Prompt: Please write out word for word the opening lines of the material, including the line with "Download the interest-over-time" as the last.

Records for this exercise:
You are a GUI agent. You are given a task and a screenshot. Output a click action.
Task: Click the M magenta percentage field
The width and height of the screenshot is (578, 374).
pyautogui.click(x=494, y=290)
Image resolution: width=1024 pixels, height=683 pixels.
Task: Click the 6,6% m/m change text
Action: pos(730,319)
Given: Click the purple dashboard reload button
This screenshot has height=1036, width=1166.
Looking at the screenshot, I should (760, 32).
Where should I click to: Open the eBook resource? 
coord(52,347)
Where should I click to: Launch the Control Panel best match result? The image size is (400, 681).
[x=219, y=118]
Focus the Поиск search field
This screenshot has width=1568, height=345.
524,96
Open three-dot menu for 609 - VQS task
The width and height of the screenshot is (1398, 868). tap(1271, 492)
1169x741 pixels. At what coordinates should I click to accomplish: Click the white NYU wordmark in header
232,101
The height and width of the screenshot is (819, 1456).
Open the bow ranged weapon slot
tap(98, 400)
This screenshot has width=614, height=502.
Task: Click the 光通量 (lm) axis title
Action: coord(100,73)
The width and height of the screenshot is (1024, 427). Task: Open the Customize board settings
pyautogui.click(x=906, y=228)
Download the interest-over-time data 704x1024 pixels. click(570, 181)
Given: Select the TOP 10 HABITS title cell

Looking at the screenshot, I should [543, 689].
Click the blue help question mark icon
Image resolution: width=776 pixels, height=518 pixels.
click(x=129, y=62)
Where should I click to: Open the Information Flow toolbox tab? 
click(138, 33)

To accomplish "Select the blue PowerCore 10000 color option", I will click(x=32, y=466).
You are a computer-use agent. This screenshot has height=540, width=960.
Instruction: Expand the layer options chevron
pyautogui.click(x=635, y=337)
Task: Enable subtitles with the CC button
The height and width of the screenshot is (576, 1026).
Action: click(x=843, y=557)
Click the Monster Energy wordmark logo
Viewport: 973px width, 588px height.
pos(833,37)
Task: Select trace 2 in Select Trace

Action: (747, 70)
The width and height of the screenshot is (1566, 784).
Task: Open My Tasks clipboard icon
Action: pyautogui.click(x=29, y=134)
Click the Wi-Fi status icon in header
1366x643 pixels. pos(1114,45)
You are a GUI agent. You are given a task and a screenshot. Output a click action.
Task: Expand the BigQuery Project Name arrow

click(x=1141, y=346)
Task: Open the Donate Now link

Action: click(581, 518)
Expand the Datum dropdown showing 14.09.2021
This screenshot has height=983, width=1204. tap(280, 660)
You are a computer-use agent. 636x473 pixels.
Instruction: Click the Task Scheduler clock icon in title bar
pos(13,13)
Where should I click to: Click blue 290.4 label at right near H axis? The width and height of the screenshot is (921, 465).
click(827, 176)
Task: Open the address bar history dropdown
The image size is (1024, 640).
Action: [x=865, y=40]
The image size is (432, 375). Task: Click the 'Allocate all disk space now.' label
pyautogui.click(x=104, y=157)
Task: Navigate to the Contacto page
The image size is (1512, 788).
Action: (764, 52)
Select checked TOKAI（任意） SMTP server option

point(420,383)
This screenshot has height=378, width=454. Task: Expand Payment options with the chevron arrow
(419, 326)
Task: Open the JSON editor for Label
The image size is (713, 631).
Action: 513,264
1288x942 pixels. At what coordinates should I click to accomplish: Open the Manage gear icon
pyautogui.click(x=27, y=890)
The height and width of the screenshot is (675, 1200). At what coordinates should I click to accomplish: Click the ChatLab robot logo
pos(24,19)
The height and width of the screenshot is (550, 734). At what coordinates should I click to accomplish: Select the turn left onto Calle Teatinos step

Your solution:
You are a GUI agent. You are given a task and a screenshot. Output a click action.
Task: Click the M magenta percentage field
The width and height of the screenshot is (578, 374).
pyautogui.click(x=494, y=290)
Image resolution: width=1024 pixels, height=683 pixels.
Task: Click the 6,6% m/m change text
Action: pos(730,319)
Given: Click the purple dashboard reload button
This screenshot has height=1036, width=1166.
Looking at the screenshot, I should (760, 32).
Where should I click to: Open the eBook resource? 
coord(52,347)
Where should I click to: Launch the Control Panel best match result? The image size is (400, 681).
[x=219, y=118]
Focus the Поиск search field
This screenshot has width=1568, height=345.
524,96
Open three-dot menu for 609 - VQS task
The width and height of the screenshot is (1398, 868). tap(1271, 492)
1169x741 pixels. At what coordinates should I click to accomplish: Click the white NYU wordmark in header
232,101
The height and width of the screenshot is (819, 1456).
Open the bow ranged weapon slot
tap(98, 400)
This screenshot has width=614, height=502.
Task: Click the 光通量 (lm) axis title
Action: coord(100,73)
The width and height of the screenshot is (1024, 427). Task: Open the Customize board settings
pyautogui.click(x=906, y=228)
Download the interest-over-time data 704x1024 pixels. click(570, 181)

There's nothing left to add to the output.